Constructs a learner class object for fitting generalized
random forest models with grf::regression_forest or
grf::probability_forest. As shown in the examples, the constructed learner
returns predicted class probabilities of class 2 in case of binary
classification. A n times p
matrix, with n
being the number of
observations and p
the number of classes, is returned for multi-class
classification.
learner_grf(
formula,
num.trees = 2000,
min.node.size = 5,
alpha = 0.05,
sample.fraction = 0.5,
num.threads = 1,
model = "grf::regression_forest",
info = model,
learner.args = NULL,
...
)
(formula) Formula specifying response and design matrix.
Number of trees grown in the forest. Note: Getting accurate confidence intervals generally requires more trees than getting accurate predictions. Default is 2000.
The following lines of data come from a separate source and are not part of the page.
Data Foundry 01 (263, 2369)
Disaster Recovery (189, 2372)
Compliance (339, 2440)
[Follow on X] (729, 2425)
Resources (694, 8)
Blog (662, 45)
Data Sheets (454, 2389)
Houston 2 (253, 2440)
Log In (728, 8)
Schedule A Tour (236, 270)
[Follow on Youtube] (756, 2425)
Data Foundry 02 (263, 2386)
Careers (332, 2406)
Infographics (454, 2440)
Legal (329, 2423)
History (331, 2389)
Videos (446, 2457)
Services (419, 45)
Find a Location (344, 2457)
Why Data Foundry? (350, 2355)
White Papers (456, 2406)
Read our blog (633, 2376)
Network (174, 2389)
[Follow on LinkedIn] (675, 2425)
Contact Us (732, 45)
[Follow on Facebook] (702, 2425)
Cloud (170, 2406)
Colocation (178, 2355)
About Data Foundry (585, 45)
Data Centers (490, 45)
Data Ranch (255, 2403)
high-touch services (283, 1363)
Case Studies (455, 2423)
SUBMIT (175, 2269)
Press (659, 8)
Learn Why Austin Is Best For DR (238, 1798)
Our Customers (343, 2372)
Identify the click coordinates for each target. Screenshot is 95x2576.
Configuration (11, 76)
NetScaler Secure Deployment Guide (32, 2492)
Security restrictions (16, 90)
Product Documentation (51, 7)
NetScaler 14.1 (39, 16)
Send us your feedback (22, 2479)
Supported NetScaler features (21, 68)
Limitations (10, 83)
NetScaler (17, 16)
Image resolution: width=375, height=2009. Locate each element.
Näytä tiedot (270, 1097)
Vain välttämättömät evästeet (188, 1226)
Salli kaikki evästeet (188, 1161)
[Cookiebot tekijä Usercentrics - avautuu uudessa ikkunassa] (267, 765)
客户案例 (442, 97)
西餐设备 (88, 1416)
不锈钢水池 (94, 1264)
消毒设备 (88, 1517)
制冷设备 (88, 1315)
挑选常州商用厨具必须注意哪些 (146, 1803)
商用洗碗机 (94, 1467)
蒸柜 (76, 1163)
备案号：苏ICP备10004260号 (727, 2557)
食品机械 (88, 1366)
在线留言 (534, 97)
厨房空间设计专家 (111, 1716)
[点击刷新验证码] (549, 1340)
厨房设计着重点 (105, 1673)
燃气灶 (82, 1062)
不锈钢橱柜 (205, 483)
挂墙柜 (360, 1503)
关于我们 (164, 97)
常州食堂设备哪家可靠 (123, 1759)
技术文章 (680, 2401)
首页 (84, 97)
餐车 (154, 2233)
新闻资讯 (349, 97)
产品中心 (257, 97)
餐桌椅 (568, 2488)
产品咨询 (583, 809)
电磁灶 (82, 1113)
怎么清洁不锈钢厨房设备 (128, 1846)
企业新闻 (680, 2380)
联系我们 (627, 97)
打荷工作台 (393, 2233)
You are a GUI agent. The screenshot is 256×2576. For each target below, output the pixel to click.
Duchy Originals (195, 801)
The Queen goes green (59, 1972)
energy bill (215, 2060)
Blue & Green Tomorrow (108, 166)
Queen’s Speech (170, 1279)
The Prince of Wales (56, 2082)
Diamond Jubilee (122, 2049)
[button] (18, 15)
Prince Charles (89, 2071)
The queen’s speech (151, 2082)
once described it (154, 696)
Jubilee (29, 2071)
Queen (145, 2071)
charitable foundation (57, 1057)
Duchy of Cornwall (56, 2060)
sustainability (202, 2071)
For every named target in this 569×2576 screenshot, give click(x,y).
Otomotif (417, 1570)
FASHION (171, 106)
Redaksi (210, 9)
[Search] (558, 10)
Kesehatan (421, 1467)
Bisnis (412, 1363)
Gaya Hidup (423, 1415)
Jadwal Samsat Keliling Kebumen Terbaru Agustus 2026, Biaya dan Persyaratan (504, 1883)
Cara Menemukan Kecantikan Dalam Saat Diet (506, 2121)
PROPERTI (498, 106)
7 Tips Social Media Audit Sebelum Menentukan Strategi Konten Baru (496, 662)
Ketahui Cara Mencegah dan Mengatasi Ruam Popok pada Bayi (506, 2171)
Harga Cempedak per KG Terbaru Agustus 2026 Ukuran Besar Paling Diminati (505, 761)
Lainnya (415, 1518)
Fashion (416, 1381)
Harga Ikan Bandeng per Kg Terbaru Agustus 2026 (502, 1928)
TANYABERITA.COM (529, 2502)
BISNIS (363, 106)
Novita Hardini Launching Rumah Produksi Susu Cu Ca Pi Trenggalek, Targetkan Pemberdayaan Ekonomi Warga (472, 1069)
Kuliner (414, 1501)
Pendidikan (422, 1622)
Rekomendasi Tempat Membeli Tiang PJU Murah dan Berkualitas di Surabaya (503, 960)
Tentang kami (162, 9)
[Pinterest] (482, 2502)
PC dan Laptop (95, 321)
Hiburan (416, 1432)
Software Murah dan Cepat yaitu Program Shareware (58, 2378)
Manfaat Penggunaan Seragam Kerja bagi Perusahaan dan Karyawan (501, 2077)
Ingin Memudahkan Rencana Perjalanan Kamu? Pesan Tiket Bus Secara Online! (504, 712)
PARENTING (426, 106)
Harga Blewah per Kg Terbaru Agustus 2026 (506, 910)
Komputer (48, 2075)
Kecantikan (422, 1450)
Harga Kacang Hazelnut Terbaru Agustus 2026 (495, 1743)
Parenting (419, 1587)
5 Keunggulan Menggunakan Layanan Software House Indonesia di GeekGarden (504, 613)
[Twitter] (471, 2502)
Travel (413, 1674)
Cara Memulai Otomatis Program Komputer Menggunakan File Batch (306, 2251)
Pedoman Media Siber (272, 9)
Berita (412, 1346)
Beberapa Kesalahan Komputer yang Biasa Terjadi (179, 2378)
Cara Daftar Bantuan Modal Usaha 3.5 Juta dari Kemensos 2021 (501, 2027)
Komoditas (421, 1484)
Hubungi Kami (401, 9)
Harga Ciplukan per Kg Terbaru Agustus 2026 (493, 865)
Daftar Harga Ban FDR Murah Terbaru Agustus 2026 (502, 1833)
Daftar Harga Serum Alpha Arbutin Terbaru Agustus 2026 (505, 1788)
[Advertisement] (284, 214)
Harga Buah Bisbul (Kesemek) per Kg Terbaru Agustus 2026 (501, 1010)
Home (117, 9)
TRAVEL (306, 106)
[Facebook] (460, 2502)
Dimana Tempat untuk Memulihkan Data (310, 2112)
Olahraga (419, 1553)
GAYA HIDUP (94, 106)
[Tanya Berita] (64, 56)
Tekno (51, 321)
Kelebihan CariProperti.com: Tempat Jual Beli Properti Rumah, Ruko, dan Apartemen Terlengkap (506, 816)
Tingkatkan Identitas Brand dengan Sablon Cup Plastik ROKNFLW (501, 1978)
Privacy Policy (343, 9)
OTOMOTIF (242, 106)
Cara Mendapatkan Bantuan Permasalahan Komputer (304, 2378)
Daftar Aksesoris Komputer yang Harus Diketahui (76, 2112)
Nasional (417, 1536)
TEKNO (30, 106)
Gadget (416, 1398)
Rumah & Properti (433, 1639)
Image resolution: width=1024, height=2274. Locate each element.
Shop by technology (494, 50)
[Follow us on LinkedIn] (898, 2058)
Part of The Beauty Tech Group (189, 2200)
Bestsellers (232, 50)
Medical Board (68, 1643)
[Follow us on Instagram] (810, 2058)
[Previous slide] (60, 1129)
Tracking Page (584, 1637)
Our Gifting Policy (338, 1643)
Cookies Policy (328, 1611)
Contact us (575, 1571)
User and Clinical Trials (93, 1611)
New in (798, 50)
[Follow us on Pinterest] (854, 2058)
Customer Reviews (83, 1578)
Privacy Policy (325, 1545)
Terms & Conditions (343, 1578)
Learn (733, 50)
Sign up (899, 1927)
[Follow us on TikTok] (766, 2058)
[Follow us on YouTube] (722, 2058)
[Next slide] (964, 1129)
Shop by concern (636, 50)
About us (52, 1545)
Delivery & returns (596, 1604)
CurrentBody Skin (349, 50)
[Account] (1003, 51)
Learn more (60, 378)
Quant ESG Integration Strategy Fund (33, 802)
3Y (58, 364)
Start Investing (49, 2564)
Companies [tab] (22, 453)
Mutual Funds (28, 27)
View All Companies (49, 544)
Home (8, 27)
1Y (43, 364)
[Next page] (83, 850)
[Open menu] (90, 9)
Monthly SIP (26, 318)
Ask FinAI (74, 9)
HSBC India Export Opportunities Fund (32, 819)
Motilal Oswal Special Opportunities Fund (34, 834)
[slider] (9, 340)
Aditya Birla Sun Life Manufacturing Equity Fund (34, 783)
A target for the minimum number of observations in each tree leaf. Note that nodes with size smaller than min.node.size can occur, as in the original randomForest package. Default is 5.
A tuning parameter that controls the maximum imbalance of a split. Default is 0.05.
Fraction of the data used to build each tree. Note: If honesty = TRUE, these subsamples will further be cut by a factor of honesty.fraction. Default is 0.5.
Number of threads used in training. By default, the number of threads is set to the maximum hardware concurrency.
(character) grf model to estimate. Usually regression_forest (grf::regression_forest) or probability_forest (grf::probability_forest).
(character) Optional information to describe the instantiated learner object.
(list) Additional arguments to learner$new().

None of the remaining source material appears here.